Kapaktaki silüetin Edgar Allan Poe‘yu bu kadar andırması boşuna değil. Dead Magic‘te kurulan düşler neredeyse Poe‘nun vizyonu kadar karanlık ve çekici. Büyünün ağıdını yakarken bütün evrenin yeniden doğuşunu izleyen yaralı bir kadının düşleri bunlar. Adı öyle, tavrı öyle, içi dışı bir ve sonuna kadar tutkulu bir müzisyeni dinliyoruz.
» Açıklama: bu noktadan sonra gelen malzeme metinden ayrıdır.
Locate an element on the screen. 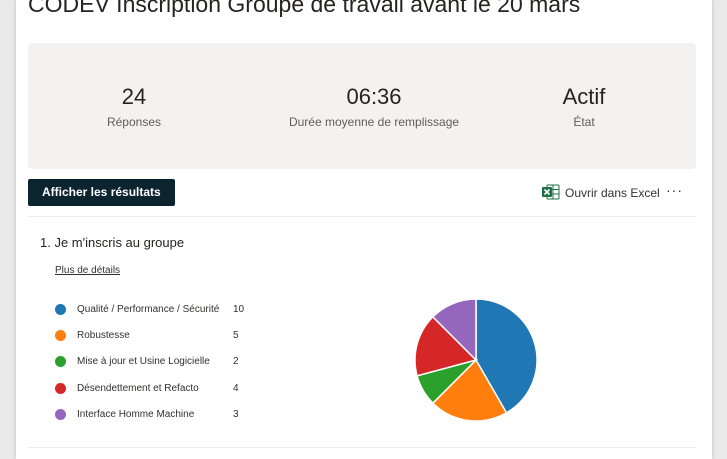  stat-average-time: 06:36 Durée moyenne de remplissage is located at coordinates (374, 106).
Müziği tanımlamak nafile bir çaba: Anna Von Hausswolff‘un müziğini dinlerken sınırsız sayıda ilham yakalayabilirsiniz. Genele yönelik en kolaycı ve işlevli tanım olarak “cenaze pop’u” tabiri kullanılmış. Oysa iş orada biter mi? Gotik esintiler baskın olmasına rağmen besteler yapısal anlamda pek gotik değil bir kere, çelişkiler burada başlıyor. Neoklasik müzikten harbi bağımsız rock’a; drone’dan art pop’a değişik etkiler taşıyan bir cenaze orkestrasını dinliyoruz. Bildiğimiz anlamıyla korkuya yer yok, belirsizlikten doğan yepyeni bir büyü var.
İsveçli şarkıcı, piyanist ve orgcu von Hausswolff henüz hayatının baharında ama belli ki bu yaşına kadar dinleyip özümsediği müzikler, onu güzelce zehirlemiş. Dördüncü albümü Dead Magic‘te bu zehri sonuna kadar sıkmaya karar vermiş. Gitarlarda Karl Vento ve Joel Fabiansson, tuşlularda Filip Leyman, davulda Ulrik Ording, basta David Sabel ve prodüktör koltuğunda Sunn O))) işbirlikçisi Randall Dunn‘ın yardımıyla kendi sesini pekiştirip belki de ilk gerçek başyapıtını ortaya çıkarmış. Bauhaus, Chelsea Wolfe, Kate Bush, Fever Ray, Nina Hagen ve daha nicesi ruhen ona eşlik etmiş.
Dead Magic‘teki 5 şarkı, objektif anlamda 47 dakika sürüyor. Subjektif olarak baktığımızda ise belki de nice gecelerimiz onun sesiyle geçecek. “The Truth, The Glow, The Fall”‘daki mistik enerjiler ve akıl sağlığı sorgulatan melodiler, geri kalan yolculuk boyunca baki. “The Mysterious Vanishing of Elektra”‘nın can çekişirken arınan vokalleri sizi kesmediyse albümün zirve noktası “Ugly and Vengeful”‘un vaadettiği Lovecraft’vari evren seyahati sizi bekler. Son şarkı “Källans Återuppståndelse” ise aydınlığın yeniden doğuşuna tanıklık ediyor gibi. Bir nevi uzun bir gecenin sabahı. Peki yarın bugünden farklı olacak mı? Asla değişmeyen tek soru bu.